Any other type of spousal arrangement, which occurred during the intervening time period between the issuing of the two divine marriage definitions (Gen 1-2 andMatt. 19), must be considered an aberration from God’s perfect standard. Moreover, the jealousies, rivalries, conflicts and other family tensions that inevitably arose within the context of the Bible’s polygamous relationships also function as a cautionary illustration against transgressing God’s ideal plan for marriage. Nevertheless, some attackers of the Bible will invariably point to biblical phrases like, “If a man has two wives” (Deut. 21:15), as God’s tacit endorsement of polygamy. Such statements, however, are merely an indication that God’s commands are not detached from the imperfect social realities of His people. In more recent times, the same kind of situation has occurred whenever Christian missionaries have engaged in the evangelization of polygamous tribes around the world.

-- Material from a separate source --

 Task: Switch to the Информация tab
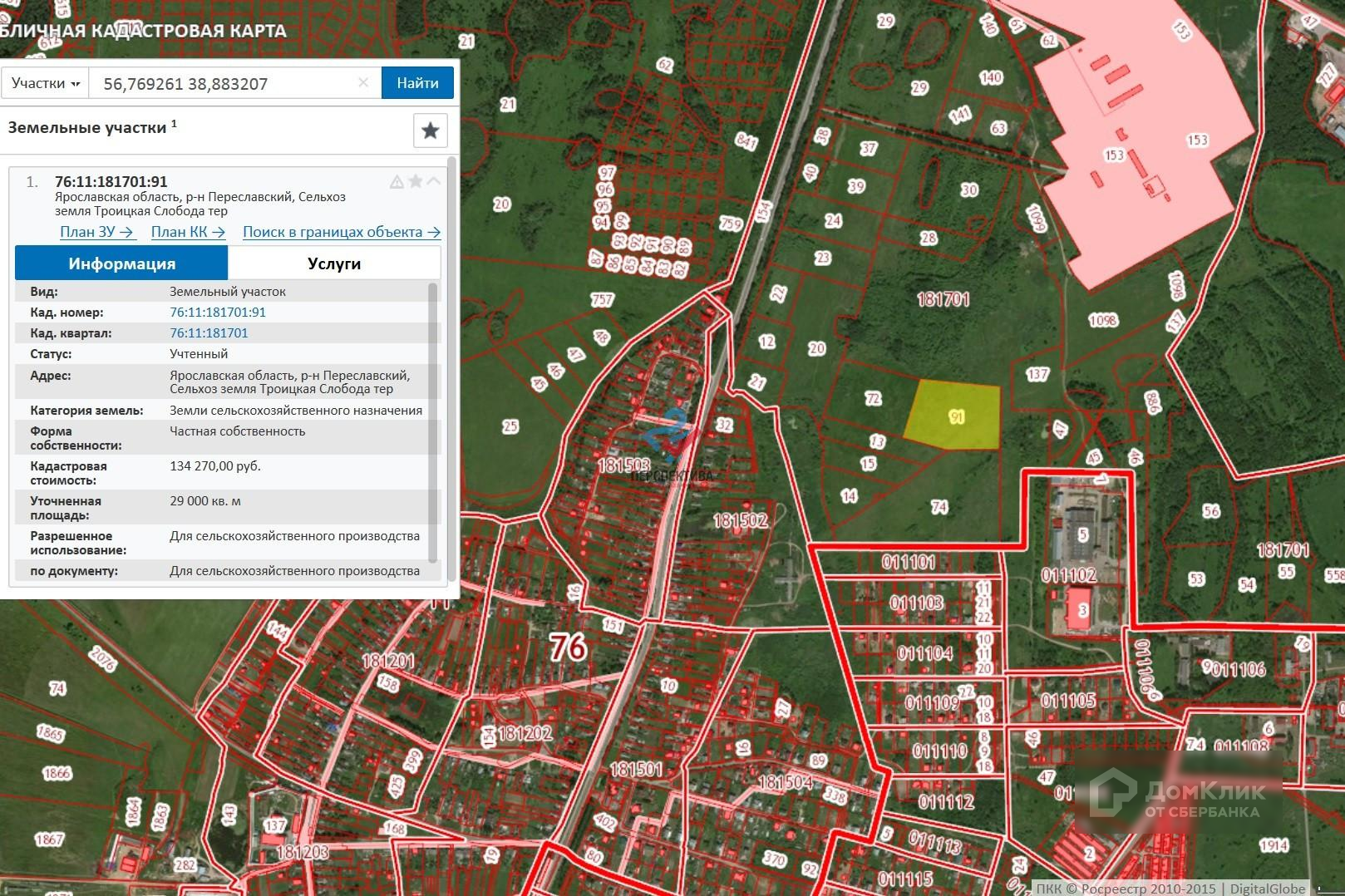point(121,263)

The indigenous male converts to Christianity in these foreign lands were not required to divorce all of their extra wives. To do so, in such cultures, would be to literally condemn these women to a miserable life of destitution, prostitution, banishment, scorn, shame, shunning, ostracization, and/or death. Rather, under these less than optimal circumstances, the missionaries would instruct the new male converts to love, protect, and provide for all of their current wives and to refrain from taking any additional ones. Moreover, any unmarried male converts in these countries would be instructed to marry only one wife. The transformation of a culture does not happen in a single step. Like Israel, the process is typically slow and arduous. And our gracious God provides all the necessary grace and concessions as he advances an individual or community towards His ultimate ideal. To be undeniably clear, though, the Bible mandates that a man be “the husband of but one wife” (1 Tim. 3:2).

So, as we conclude, let’s engage in some deductive reasoning from the Scriptures:

1. Premise #1: Sexual activity is biblical restricted to the confines of marriage. Premarital sex is specifically referred to as the sin of fornication in the Bible (Matt. 15:19-20;1 Cor. 7:2).

2. Premise # 2: God’s Word unequivocally defines marriage as only the union of one man and one woman (Matt. 19:4-6;Mark 10:6-9).

3. Conclusion: Therefore, homosexuals are expressly forbidden from engaging in male-on-male or female-on-female sexual activity (see also 1 Cor. 6:9-11).

So, did Jesus have anything to say about the subject of homosexuality? He most certainly did! He completely and indisputably ruled it out as being a violation of the laws of nature and nature’s God. When he identified same-sex “marriage” as a misnomer, Jesus eliminated every defense and rationalization for same-sex activity. Period!